BEGIN Records to process

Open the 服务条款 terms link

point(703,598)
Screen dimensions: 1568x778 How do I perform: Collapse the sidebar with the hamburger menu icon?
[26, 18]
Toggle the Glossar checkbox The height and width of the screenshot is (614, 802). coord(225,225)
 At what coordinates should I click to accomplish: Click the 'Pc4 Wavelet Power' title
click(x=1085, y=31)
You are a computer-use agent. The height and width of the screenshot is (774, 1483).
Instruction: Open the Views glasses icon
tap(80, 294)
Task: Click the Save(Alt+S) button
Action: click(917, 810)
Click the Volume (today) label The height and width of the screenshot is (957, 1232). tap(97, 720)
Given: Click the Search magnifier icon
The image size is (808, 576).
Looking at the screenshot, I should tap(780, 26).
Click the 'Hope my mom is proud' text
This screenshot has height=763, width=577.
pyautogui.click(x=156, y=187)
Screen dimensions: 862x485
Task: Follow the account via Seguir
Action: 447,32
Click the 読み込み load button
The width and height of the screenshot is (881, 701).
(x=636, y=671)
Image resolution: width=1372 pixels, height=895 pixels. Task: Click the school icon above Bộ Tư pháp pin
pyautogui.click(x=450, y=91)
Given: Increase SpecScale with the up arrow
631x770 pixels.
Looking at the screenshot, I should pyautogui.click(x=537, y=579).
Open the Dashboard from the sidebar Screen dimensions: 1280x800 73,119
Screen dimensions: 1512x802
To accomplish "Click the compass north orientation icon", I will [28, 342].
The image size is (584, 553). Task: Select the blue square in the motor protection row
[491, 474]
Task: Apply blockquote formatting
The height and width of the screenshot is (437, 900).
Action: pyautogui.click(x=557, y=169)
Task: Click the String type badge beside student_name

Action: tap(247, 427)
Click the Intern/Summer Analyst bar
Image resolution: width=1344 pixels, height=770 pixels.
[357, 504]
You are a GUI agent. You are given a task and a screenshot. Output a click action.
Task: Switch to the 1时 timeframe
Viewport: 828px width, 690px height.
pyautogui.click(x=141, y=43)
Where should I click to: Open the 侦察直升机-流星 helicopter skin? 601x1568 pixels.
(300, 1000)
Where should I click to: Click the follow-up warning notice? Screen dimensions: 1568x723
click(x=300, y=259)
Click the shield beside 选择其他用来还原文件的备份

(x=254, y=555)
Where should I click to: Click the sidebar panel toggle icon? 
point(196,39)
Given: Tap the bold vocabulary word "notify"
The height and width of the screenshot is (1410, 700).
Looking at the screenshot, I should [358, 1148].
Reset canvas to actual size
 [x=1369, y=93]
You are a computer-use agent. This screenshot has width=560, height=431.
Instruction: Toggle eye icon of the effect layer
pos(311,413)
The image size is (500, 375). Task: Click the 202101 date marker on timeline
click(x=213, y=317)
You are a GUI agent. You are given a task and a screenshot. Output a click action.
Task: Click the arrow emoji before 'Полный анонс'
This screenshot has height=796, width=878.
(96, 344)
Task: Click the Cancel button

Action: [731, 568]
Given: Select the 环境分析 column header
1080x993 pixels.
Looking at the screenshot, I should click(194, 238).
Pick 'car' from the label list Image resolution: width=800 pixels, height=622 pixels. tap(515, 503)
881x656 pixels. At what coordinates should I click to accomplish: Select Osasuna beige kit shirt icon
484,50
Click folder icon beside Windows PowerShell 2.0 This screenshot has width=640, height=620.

END Records to process

Problem to work on: Only the lines from the beginning of the listing through the line containing "Task: Switch to the 1时 timeframe" are wanted, each restated word for word.

Task output:
Open the 服务条款 terms link

point(703,598)
Screen dimensions: 1568x778 How do I perform: Collapse the sidebar with the hamburger menu icon?
[26, 18]
Toggle the Glossar checkbox The height and width of the screenshot is (614, 802). coord(225,225)
 At what coordinates should I click to accomplish: Click the 'Pc4 Wavelet Power' title
click(x=1085, y=31)
You are a computer-use agent. The height and width of the screenshot is (774, 1483).
Instruction: Open the Views glasses icon
tap(80, 294)
Task: Click the Save(Alt+S) button
Action: click(917, 810)
Click the Volume (today) label The height and width of the screenshot is (957, 1232). tap(97, 720)
Given: Click the Search magnifier icon
The image size is (808, 576).
Looking at the screenshot, I should tap(780, 26).
Click the 'Hope my mom is proud' text
This screenshot has height=763, width=577.
pyautogui.click(x=156, y=187)
Screen dimensions: 862x485
Task: Follow the account via Seguir
Action: 447,32
Click the 読み込み load button
The width and height of the screenshot is (881, 701).
(x=636, y=671)
Image resolution: width=1372 pixels, height=895 pixels. Task: Click the school icon above Bộ Tư pháp pin
pyautogui.click(x=450, y=91)
Given: Increase SpecScale with the up arrow
631x770 pixels.
Looking at the screenshot, I should pyautogui.click(x=537, y=579).
Open the Dashboard from the sidebar Screen dimensions: 1280x800 73,119
Screen dimensions: 1512x802
To accomplish "Click the compass north orientation icon", I will [28, 342].
The image size is (584, 553). Task: Select the blue square in the motor protection row
[491, 474]
Task: Apply blockquote formatting
The height and width of the screenshot is (437, 900).
Action: pyautogui.click(x=557, y=169)
Task: Click the String type badge beside student_name

Action: tap(247, 427)
Click the Intern/Summer Analyst bar
Image resolution: width=1344 pixels, height=770 pixels.
[357, 504]
You are a GUI agent. You are given a task and a screenshot. Output a click action.
Task: Switch to the 1时 timeframe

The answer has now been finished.